Your task »
Please copy out all lines of the entries that contain the word "button".

Records supplied »
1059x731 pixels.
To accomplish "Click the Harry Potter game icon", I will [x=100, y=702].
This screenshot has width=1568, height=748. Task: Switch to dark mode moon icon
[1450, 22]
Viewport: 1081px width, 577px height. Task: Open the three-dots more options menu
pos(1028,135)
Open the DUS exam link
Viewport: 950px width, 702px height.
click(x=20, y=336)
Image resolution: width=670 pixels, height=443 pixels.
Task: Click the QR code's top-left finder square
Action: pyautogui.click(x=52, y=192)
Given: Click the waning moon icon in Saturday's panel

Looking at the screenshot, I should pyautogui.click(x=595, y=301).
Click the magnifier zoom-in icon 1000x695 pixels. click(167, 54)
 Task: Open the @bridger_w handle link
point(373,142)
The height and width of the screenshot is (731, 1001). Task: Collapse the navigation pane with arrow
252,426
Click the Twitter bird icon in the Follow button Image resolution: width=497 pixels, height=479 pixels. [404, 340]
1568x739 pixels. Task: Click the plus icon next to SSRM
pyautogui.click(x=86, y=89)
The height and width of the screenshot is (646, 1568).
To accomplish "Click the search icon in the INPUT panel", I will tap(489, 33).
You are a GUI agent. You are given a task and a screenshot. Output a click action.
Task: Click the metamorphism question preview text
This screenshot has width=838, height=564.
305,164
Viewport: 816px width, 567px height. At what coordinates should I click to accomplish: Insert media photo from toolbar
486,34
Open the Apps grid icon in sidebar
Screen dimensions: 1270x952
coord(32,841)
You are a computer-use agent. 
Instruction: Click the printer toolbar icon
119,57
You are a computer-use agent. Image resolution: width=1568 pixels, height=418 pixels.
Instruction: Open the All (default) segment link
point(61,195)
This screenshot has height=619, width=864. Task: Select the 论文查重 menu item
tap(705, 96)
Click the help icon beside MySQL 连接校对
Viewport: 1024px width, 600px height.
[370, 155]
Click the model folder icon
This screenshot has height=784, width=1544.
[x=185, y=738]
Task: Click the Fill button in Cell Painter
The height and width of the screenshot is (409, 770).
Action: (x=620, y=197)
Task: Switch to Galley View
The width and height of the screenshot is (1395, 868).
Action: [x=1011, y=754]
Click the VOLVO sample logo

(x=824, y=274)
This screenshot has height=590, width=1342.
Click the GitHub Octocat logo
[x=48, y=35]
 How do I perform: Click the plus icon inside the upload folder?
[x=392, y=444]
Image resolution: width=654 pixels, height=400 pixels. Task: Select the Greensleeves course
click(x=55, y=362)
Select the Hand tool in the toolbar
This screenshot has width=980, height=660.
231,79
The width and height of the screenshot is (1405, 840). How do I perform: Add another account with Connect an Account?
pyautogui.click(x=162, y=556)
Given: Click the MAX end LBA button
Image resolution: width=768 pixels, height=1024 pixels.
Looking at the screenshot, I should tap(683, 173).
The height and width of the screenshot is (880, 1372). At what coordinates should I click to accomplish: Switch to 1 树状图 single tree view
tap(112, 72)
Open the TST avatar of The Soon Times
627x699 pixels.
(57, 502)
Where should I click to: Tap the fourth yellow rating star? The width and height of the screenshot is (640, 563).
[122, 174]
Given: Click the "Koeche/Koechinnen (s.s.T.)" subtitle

Exercise output »
Click the Twitter bird icon in the Follow button Image resolution: width=497 pixels, height=479 pixels. [404, 340]
Task: Click the Fill button in Cell Painter
Given: Click the MAX end LBA button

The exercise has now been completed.